What is being asked:
In the data below, set down exactly the lines from the one containing "Контакты (206, 1123)" up to and including the one containing "Features [tab] (76, 766)". Leave the pictures out.

Exercise input:
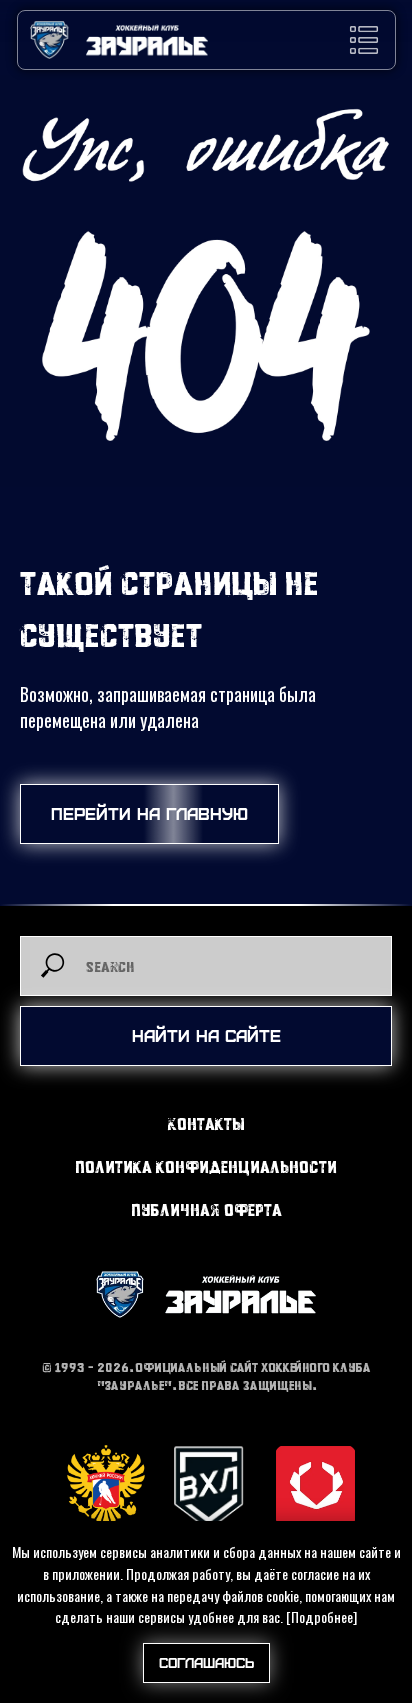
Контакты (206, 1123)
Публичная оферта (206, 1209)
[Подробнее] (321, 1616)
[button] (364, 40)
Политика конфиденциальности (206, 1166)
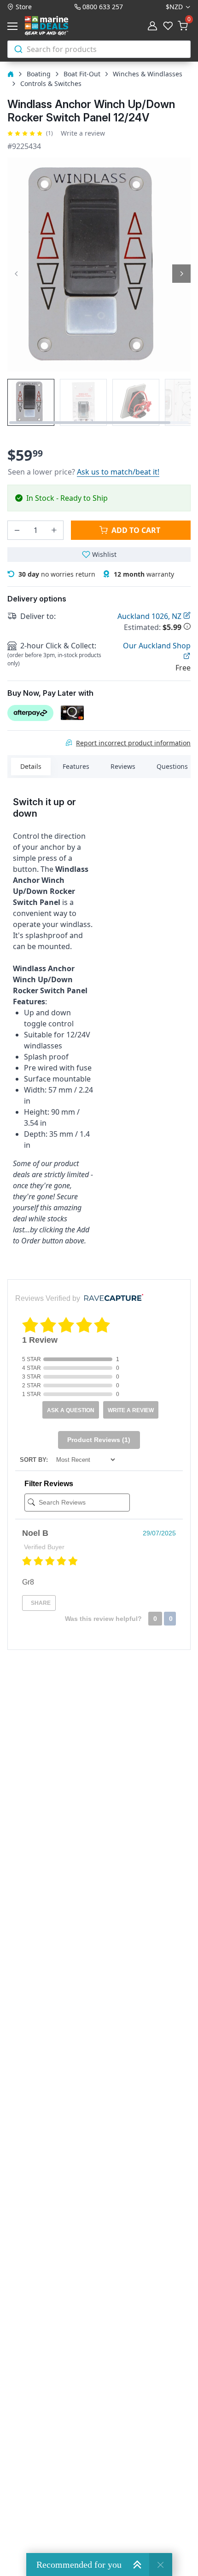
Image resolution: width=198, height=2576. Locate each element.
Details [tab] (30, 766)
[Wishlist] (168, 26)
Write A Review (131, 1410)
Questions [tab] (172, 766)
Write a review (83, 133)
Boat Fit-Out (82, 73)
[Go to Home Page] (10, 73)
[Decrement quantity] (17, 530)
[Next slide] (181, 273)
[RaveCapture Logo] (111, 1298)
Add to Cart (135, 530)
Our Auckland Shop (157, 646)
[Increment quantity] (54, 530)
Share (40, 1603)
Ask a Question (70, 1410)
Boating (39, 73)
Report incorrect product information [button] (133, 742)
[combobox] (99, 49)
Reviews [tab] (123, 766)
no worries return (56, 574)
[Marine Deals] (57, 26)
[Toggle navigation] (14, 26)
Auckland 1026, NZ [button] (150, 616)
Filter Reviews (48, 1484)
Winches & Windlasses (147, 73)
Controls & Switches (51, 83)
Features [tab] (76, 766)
...
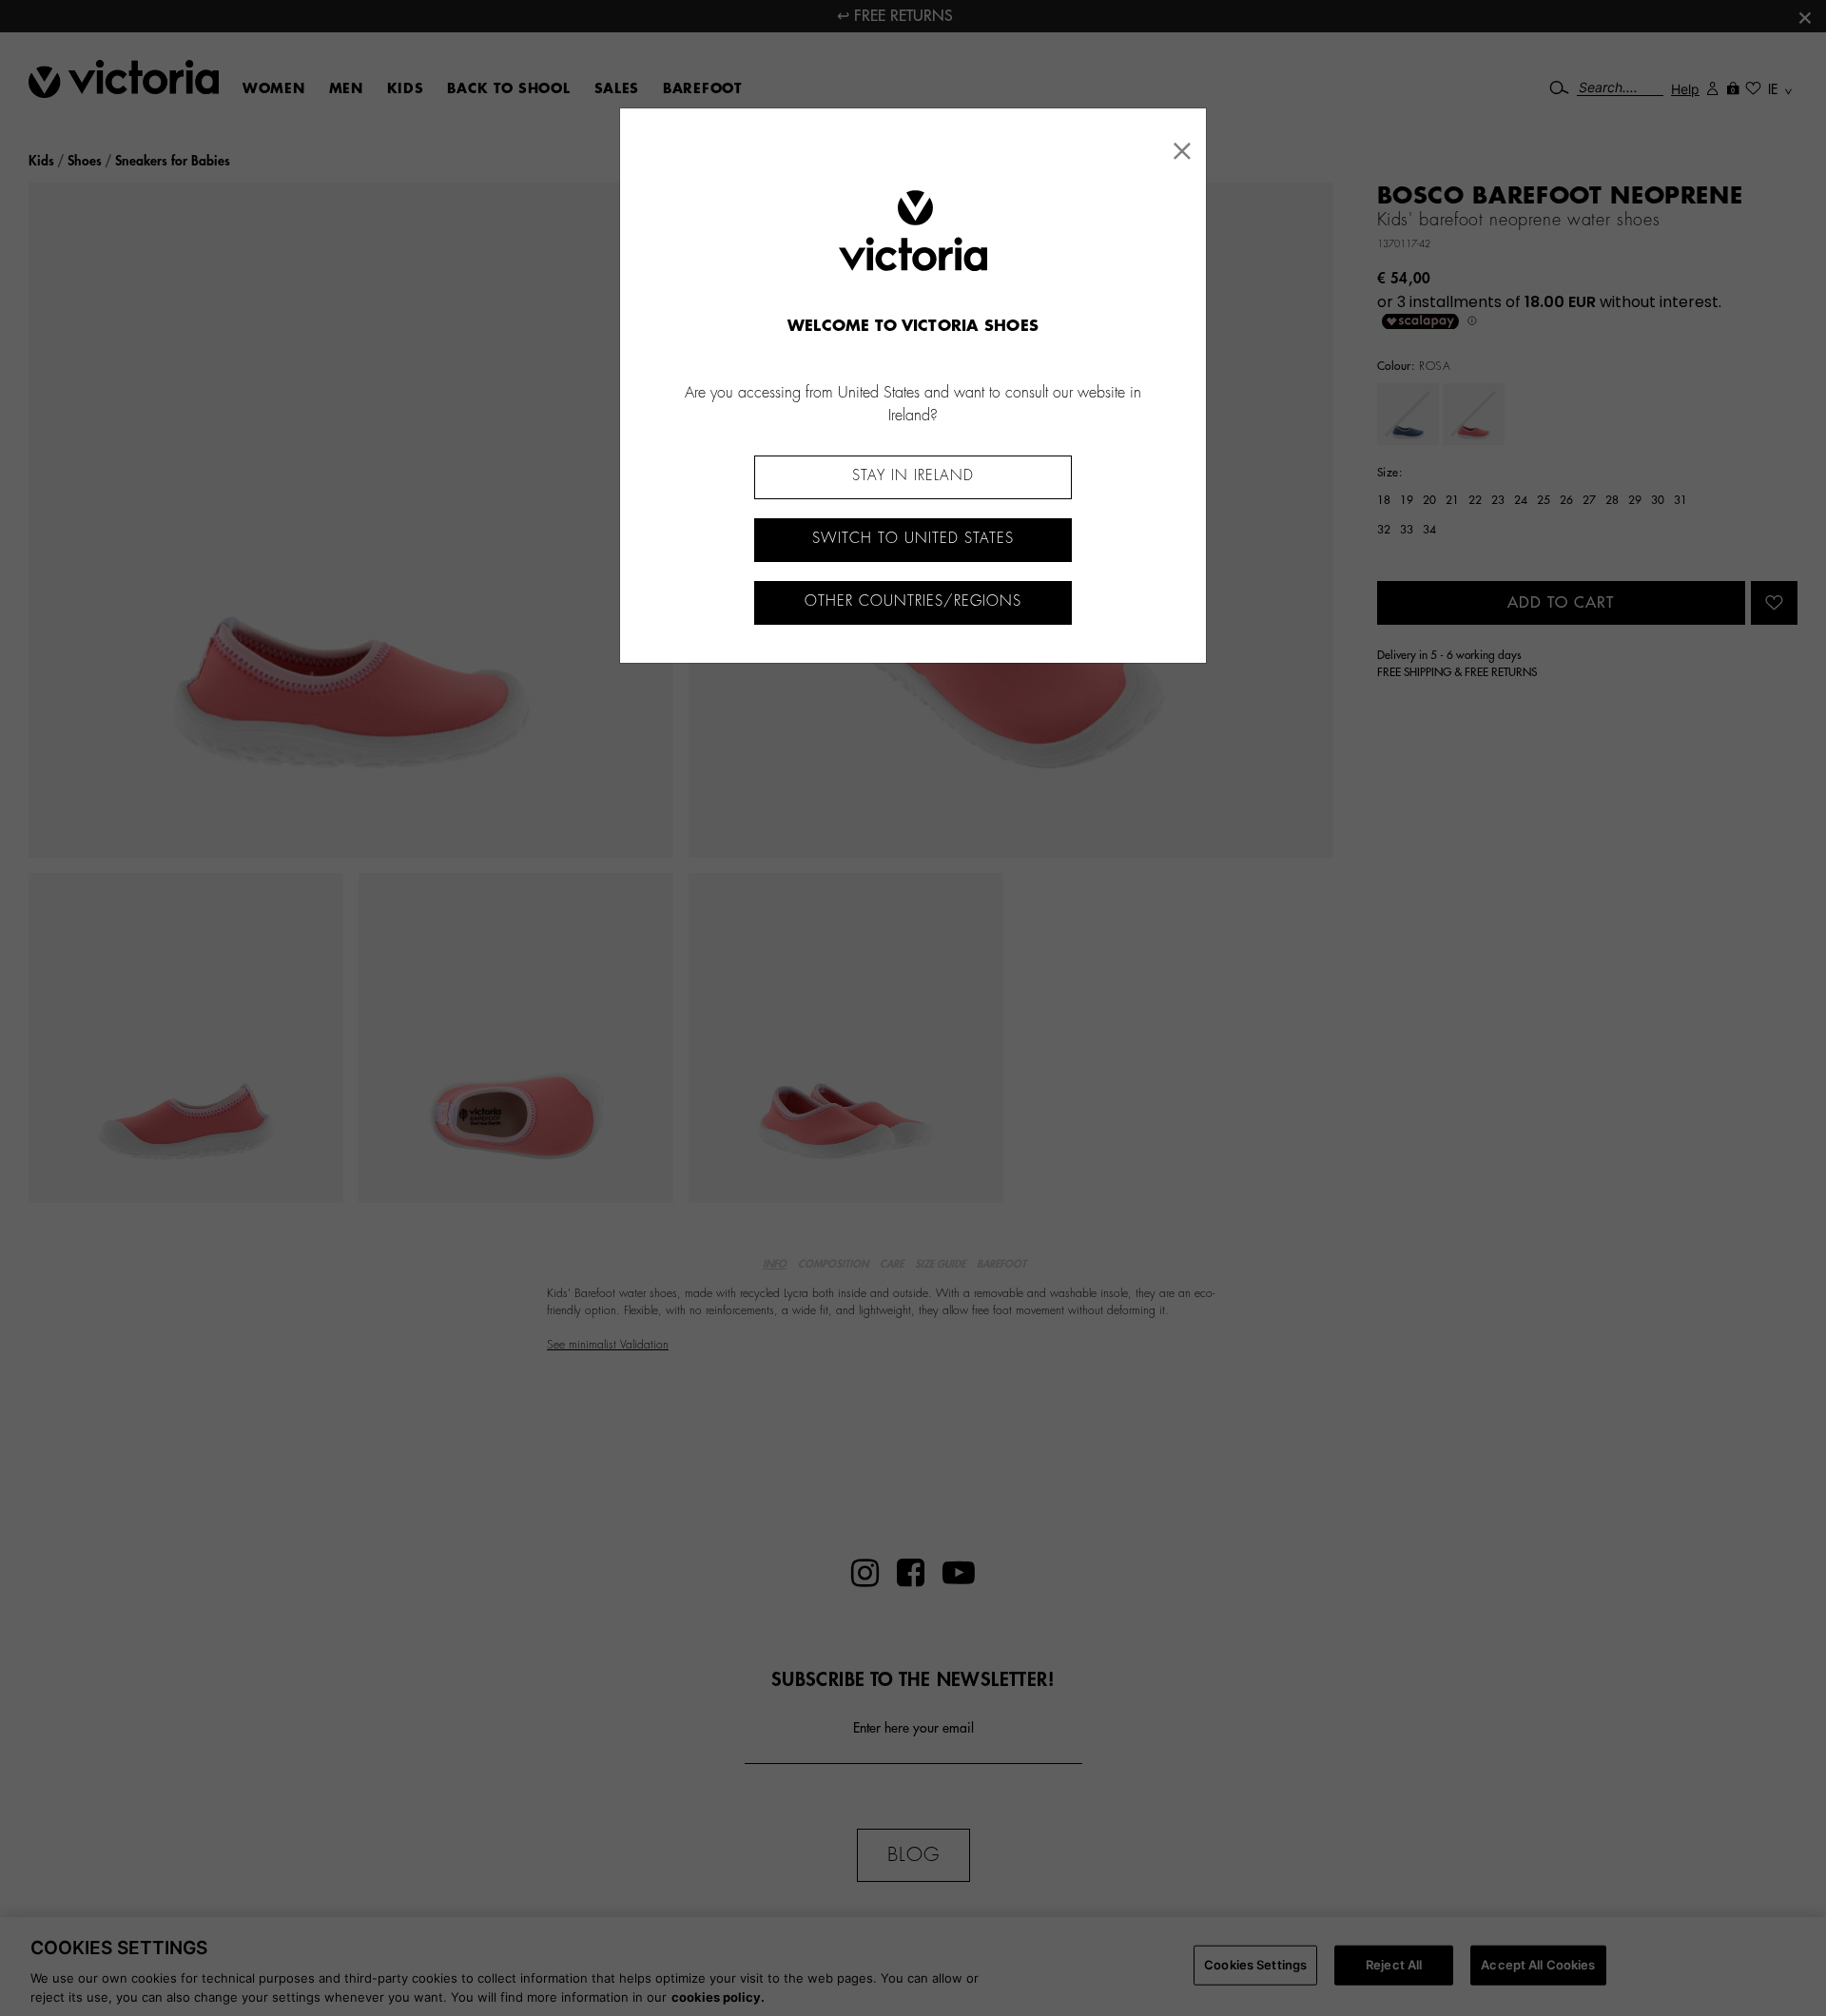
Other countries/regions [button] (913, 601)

Answer to the exercise:
Контакты (206, 1123)
Публичная оферта (206, 1209)
[Подробнее] (321, 1616)
[button] (364, 40)
Политика конфиденциальности (206, 1166)
Image resolution: width=198, height=2576. Locate each element.
Details [tab] (30, 766)
[Wishlist] (168, 26)
Write A Review (131, 1410)
Questions [tab] (172, 766)
Write a review (83, 133)
Boat Fit-Out (82, 73)
[Go to Home Page] (10, 73)
[Decrement quantity] (17, 530)
[Next slide] (181, 273)
[RaveCapture Logo] (111, 1298)
Add to Cart (135, 530)
Our Auckland Shop (157, 646)
[Increment quantity] (54, 530)
Share (40, 1603)
Ask a Question (70, 1410)
Boating (39, 73)
Report incorrect product information [button] (133, 742)
[combobox] (99, 49)
Reviews [tab] (123, 766)
no worries return (56, 574)
[Marine Deals] (57, 26)
[Toggle navigation] (14, 26)
Auckland 1026, NZ [button] (150, 616)
Filter Reviews (48, 1484)
Winches & Windlasses (147, 73)
Controls & Switches (51, 83)
Features [tab] (76, 766)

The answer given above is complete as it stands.